• WORK TO BE COMPLETED:
From the line that contains "This screenshot has height=671, width=617." down to the last line of the data below, restate every line word for word, skipping any images.

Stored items
Segment Open

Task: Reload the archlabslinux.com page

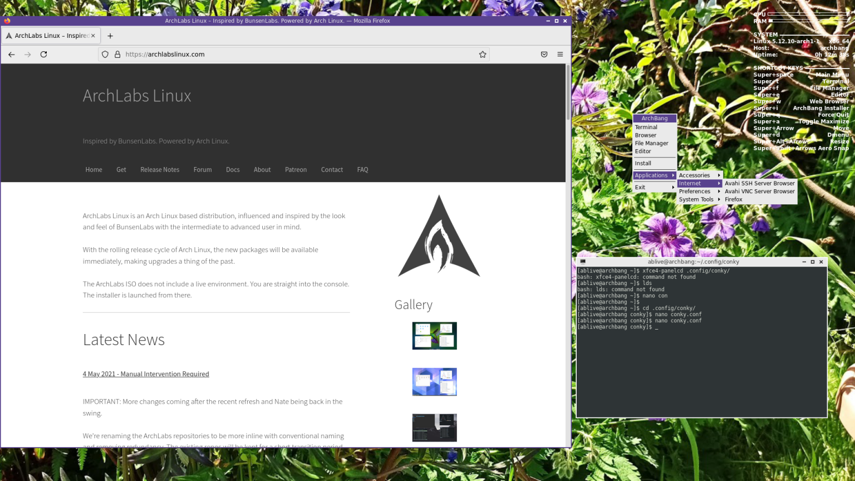Action: (43, 54)
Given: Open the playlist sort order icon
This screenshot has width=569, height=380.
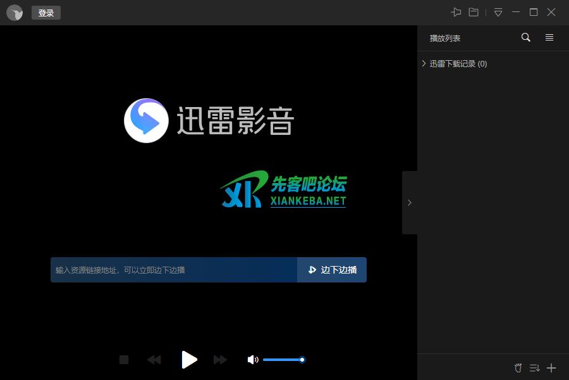Looking at the screenshot, I should (535, 368).
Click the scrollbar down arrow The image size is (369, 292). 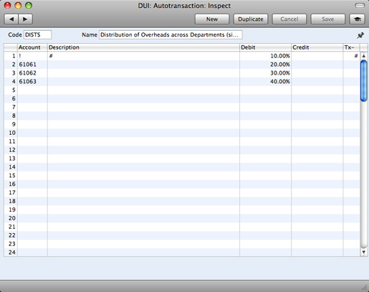click(363, 252)
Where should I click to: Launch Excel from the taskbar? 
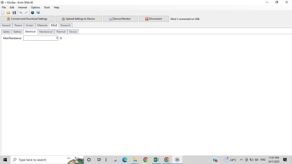point(156,160)
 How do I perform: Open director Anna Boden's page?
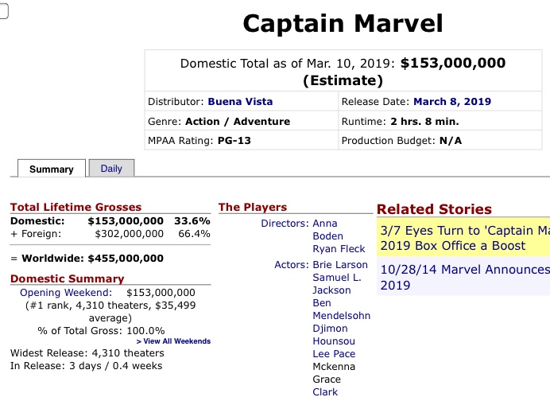327,230
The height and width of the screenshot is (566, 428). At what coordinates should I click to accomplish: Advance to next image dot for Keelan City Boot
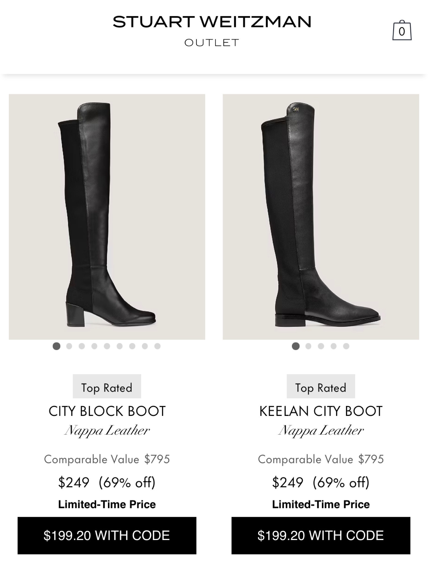[x=308, y=346]
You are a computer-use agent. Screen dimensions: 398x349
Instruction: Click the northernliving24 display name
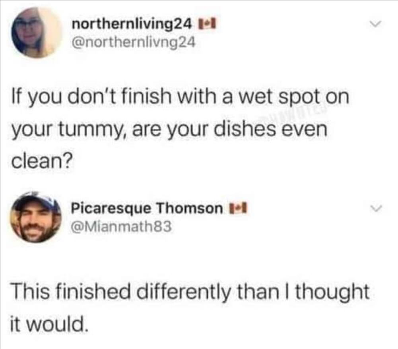(132, 25)
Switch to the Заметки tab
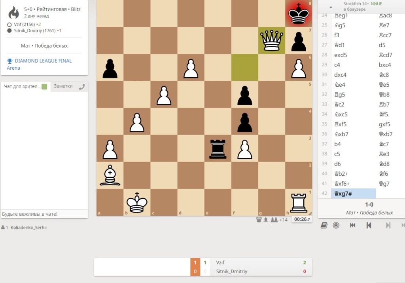 (63, 86)
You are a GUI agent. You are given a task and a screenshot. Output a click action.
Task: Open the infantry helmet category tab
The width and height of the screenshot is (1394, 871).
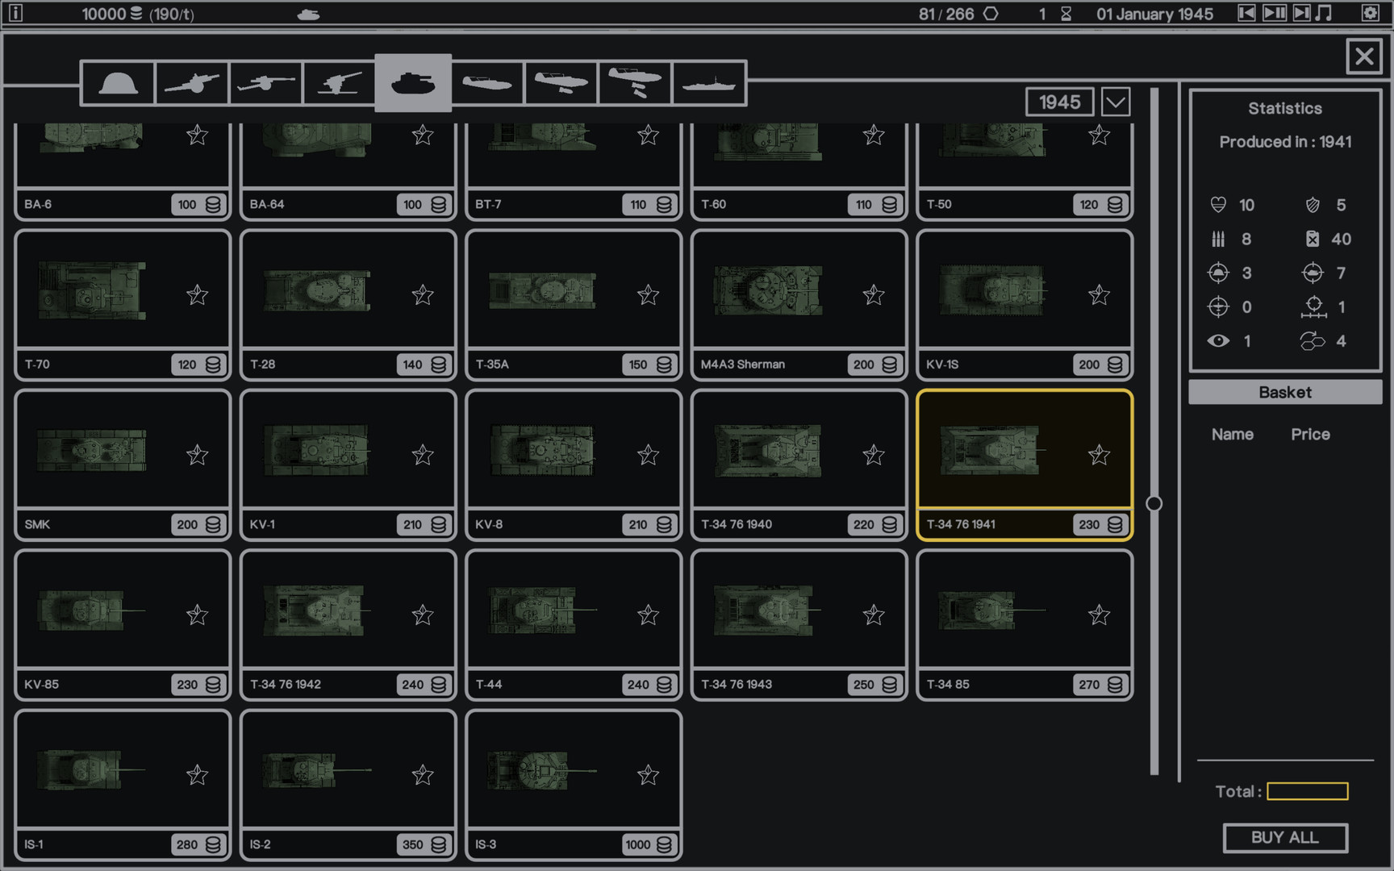(x=118, y=83)
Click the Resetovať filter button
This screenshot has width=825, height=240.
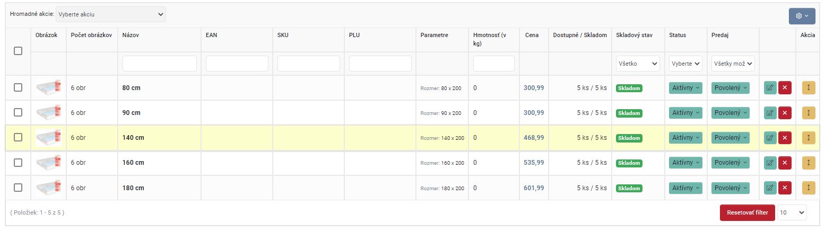point(747,212)
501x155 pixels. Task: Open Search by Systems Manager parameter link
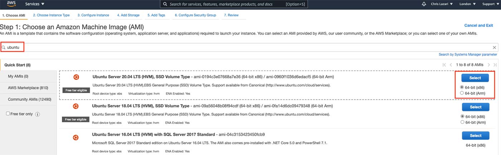point(468,54)
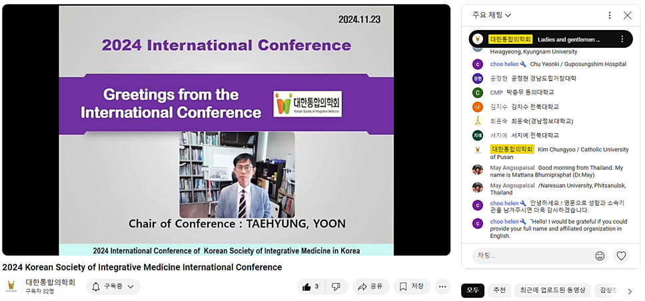Expand the 주요 채팅 dropdown
The height and width of the screenshot is (301, 645).
click(x=492, y=15)
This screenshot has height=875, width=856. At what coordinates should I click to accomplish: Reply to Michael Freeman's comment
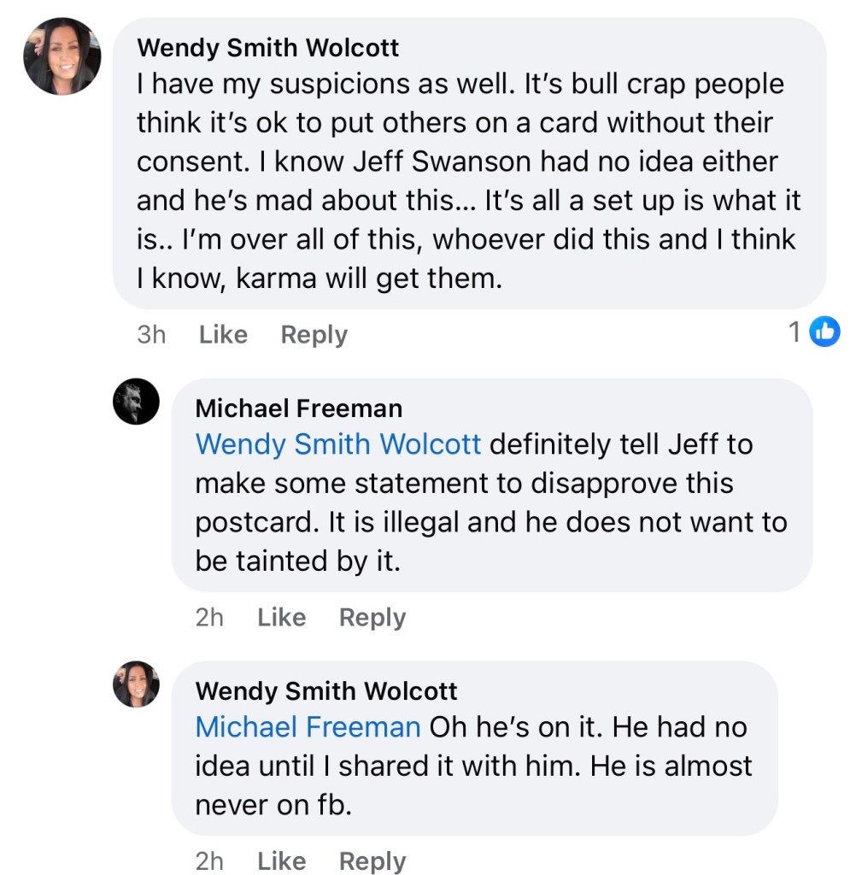(372, 617)
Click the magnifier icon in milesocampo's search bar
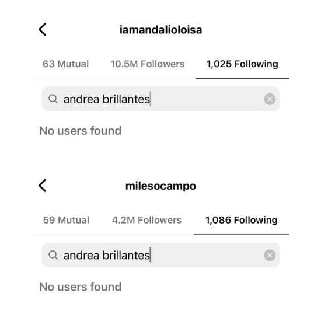The height and width of the screenshot is (321, 321). [x=53, y=255]
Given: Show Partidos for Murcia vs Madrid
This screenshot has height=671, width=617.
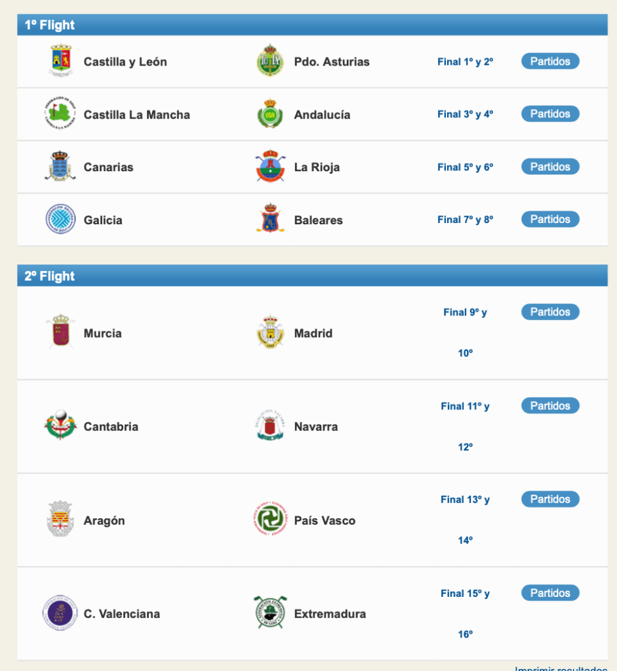Looking at the screenshot, I should click(550, 312).
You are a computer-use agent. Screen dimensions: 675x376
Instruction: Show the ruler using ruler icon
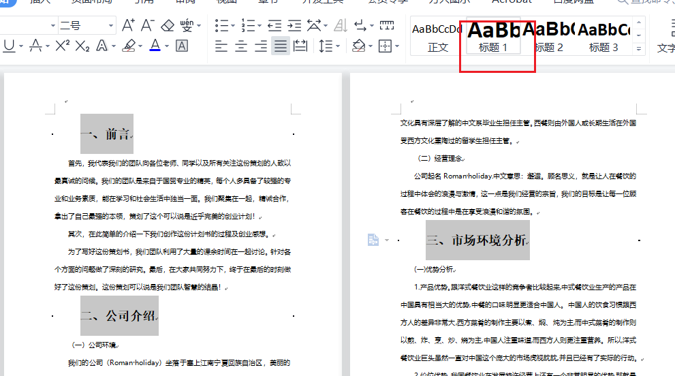pos(387,26)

Segment Closed

• WRITTEN ANSWER:
This screenshot has height=671, width=617.
Looking at the screenshot, I should click(550, 312).
You are a computer-use agent. Screen dimensions: 675x376
Instruction: Show the ruler using ruler icon
pos(387,26)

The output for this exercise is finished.